On Wed, 24 Jan 2001, David Charlap wrote:

> Bora Akyol wrote:
> > 
> > >>>>> "David" == David Charlap <david.charlap@marconi.com> writes:
> > 
> >     David> If you need actual QoS guarantees, or if your
> >     David> switches only support L-LPSs, or if you want the two
> >     David> service levels to be routed independantly, then you
> >     David> need to create a separate LSP for each service level.
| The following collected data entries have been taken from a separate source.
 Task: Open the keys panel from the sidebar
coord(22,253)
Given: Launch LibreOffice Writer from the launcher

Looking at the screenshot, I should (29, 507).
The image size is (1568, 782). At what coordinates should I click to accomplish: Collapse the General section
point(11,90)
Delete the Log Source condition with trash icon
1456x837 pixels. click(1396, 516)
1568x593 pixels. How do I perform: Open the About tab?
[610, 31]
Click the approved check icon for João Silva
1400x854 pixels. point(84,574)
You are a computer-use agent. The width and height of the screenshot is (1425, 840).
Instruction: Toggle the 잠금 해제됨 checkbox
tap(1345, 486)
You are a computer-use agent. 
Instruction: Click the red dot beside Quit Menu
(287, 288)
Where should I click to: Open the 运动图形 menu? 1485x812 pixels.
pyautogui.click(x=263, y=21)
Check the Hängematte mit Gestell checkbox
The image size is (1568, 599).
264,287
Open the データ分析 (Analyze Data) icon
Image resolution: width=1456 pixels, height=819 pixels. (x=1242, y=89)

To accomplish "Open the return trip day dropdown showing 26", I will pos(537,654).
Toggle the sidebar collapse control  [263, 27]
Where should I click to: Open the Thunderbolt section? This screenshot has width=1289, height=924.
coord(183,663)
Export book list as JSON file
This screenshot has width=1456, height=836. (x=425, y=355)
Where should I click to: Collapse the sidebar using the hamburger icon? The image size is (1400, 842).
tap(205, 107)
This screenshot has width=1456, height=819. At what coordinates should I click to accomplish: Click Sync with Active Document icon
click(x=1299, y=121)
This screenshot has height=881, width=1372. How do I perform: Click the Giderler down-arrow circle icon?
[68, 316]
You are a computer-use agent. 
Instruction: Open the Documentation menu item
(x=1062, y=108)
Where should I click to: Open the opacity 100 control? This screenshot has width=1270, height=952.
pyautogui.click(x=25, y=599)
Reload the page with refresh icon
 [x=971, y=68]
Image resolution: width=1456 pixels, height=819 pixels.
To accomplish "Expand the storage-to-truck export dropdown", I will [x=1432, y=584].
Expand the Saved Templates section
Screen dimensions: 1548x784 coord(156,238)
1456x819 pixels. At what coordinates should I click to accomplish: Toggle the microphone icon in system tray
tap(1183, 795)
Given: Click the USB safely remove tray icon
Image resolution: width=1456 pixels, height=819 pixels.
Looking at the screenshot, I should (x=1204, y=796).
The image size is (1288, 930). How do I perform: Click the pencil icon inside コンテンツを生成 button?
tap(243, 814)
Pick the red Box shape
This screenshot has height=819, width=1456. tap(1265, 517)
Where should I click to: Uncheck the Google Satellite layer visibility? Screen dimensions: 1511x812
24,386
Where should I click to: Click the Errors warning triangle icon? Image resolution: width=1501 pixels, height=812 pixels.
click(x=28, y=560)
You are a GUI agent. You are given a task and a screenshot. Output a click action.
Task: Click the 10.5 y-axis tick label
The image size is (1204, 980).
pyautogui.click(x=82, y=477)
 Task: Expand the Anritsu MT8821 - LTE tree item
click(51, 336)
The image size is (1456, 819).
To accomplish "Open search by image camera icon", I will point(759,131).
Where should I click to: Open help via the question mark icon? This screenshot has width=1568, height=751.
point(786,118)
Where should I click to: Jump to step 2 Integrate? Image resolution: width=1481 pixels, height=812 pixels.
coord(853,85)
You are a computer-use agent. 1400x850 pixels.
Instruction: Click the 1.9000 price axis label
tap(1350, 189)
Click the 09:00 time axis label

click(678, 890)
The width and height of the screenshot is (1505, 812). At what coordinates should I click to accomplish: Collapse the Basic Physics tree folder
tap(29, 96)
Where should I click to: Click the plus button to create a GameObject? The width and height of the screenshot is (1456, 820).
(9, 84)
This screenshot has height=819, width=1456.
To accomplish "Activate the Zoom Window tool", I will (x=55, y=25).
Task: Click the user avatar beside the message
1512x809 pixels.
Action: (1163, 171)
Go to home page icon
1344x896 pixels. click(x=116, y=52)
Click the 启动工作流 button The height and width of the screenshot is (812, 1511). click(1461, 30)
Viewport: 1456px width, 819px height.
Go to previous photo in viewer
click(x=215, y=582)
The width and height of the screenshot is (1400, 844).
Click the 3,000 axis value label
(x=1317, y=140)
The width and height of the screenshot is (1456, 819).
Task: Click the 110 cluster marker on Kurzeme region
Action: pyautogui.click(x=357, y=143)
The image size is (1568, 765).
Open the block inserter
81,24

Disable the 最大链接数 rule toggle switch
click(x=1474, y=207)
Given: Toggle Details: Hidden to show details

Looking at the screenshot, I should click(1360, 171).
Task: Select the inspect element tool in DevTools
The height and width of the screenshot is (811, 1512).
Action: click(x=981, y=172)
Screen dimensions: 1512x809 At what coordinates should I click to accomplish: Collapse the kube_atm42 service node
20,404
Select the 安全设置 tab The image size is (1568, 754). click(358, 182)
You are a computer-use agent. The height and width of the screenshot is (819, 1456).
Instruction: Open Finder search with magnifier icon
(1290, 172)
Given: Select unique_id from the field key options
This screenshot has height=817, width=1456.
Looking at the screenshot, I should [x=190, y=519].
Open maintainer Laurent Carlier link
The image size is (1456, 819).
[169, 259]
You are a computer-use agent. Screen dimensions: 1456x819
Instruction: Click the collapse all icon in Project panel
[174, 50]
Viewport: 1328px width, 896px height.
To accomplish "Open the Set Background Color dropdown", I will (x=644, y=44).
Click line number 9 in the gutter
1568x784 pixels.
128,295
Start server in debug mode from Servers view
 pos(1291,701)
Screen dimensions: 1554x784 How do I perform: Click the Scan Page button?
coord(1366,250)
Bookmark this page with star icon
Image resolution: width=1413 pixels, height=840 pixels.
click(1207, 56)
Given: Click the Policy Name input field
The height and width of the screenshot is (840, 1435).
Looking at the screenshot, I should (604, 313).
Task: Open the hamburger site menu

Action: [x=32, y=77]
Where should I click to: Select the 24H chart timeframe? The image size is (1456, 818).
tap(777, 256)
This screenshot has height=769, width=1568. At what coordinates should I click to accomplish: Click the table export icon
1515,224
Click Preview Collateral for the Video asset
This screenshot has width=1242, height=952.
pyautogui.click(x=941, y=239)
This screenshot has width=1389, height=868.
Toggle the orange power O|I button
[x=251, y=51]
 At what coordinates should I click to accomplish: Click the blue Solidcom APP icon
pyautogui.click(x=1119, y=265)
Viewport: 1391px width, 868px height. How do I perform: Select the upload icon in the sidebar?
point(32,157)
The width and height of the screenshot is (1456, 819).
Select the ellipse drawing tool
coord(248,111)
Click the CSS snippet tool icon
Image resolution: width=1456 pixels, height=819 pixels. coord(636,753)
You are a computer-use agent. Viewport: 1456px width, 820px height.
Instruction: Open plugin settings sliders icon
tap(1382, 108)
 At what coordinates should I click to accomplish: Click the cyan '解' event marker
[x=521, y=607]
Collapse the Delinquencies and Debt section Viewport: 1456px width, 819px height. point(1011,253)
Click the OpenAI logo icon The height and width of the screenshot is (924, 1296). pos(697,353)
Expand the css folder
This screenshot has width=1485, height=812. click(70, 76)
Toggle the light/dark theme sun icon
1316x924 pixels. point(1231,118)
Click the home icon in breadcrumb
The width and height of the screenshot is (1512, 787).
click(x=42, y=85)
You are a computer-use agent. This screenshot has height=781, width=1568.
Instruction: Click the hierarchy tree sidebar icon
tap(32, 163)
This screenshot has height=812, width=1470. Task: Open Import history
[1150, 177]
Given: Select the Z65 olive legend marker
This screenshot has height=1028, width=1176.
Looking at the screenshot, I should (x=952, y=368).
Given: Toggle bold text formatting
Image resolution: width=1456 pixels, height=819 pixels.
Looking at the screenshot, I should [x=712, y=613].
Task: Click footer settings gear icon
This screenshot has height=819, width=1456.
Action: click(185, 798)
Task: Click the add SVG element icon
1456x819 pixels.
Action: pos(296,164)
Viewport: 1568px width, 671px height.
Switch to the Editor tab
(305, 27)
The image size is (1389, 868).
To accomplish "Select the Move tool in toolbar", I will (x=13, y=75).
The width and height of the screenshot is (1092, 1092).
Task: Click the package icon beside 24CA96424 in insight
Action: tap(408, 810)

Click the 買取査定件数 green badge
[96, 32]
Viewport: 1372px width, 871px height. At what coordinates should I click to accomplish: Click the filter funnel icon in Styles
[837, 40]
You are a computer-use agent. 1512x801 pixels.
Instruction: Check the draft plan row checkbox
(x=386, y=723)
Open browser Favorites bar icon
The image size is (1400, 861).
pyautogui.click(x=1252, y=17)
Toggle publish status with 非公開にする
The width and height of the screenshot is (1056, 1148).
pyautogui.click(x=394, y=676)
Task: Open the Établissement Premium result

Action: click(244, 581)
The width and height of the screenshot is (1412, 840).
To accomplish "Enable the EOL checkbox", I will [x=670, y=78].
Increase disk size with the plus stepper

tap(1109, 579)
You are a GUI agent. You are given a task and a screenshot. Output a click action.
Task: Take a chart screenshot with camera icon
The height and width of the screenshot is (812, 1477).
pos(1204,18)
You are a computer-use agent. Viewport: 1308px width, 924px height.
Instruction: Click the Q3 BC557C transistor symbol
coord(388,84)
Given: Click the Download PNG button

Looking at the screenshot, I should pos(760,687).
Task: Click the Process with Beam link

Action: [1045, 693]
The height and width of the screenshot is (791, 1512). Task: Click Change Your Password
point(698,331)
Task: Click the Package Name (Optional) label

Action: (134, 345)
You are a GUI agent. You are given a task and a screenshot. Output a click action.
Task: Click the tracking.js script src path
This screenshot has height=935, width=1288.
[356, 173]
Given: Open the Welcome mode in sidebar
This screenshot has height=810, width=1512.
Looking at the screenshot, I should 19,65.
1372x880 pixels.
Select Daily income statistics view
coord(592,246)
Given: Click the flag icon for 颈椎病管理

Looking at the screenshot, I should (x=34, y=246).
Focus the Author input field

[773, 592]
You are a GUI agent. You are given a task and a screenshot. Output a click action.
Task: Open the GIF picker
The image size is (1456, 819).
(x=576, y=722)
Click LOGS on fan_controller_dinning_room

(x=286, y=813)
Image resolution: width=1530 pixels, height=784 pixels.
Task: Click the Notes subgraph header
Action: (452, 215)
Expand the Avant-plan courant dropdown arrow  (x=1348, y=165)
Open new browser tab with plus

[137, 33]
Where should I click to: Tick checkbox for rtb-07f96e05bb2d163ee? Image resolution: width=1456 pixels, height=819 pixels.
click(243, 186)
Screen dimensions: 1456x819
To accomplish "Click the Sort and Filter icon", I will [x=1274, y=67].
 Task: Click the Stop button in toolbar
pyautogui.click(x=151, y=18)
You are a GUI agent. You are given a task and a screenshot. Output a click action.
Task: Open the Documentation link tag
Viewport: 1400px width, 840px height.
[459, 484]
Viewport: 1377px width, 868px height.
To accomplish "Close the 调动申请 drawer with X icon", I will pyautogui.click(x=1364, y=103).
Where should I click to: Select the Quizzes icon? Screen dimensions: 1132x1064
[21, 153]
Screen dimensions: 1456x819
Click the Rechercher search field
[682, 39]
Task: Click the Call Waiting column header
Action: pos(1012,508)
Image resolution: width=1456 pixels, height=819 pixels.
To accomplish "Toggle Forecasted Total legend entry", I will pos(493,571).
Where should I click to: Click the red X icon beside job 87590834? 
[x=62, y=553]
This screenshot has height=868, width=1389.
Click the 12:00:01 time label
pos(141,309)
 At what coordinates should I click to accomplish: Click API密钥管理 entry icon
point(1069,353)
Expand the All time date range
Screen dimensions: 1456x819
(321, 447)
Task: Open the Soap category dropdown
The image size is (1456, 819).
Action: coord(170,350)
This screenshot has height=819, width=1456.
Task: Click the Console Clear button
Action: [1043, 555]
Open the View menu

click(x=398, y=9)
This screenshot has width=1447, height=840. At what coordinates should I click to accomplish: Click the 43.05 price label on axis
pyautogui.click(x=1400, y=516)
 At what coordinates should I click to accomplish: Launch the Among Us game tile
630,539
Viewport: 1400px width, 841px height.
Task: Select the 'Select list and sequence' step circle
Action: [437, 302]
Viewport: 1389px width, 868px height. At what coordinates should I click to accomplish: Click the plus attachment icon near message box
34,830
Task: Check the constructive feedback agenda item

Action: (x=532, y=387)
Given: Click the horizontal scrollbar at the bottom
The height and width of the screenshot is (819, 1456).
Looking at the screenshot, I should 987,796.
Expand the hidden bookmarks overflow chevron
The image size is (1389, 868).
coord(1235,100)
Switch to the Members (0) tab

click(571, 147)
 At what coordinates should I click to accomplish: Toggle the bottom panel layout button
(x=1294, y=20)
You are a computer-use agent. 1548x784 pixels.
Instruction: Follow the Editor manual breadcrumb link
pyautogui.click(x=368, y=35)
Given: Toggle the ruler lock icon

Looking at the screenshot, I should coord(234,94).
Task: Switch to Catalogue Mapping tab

> >     David> CR-LDP or RSVP-TE can be used for signalling the QoS
> >     David> requirements for the two LSPs.
> > 
> > David
> > 
> > You are making assumptions about a particular switch
> > architecture when you assert that you can not do "actual" QoS
> > guarantees with E-LSPs. If you have a policer and a
> > shaper/scheduler that can process the EXP bits as well as the
> > label, then doing "actual" QoS is quite possible with
> > E-LSPs.
> > 
> > Not only that, but you can map traffic destined to the same
> > prefix to different EXP levels based either on Diffserv bits or
> > on packet content. This also applies to VLAN tags.
> 
> The meaning of the EXP bits is not signalled.  It must be preconfigured
> network-wide.  And in order to be useful, they must be identical across
> the entire network.  Which limits you to 8 different service levels,
> network-wide.
> 
> If you use the EXP bits to define a priority level and two flows are
> both assigned that level, they will be queued in best-effort fashion
> relative to each other.  There is no way to guarantee the individual
> flows any particular level of service.  You can only guarantee the
> aggregate of one class relative to another class.
> 
> Using L-LSPs, you can request a separate label, and a separate resource
> reservation for every flow, if needed.  This is the only way to
> guarantee this level of service.  (Unless you're willing to limit each
> DS code point to a single flow, which is a ridiculous concept.)
> 
> E-LSPs are useful, no doubt about that.  But they can not provide the
> level of QoS necessary to make sure that a single specific flow can be
> guaranteed the resources it requires.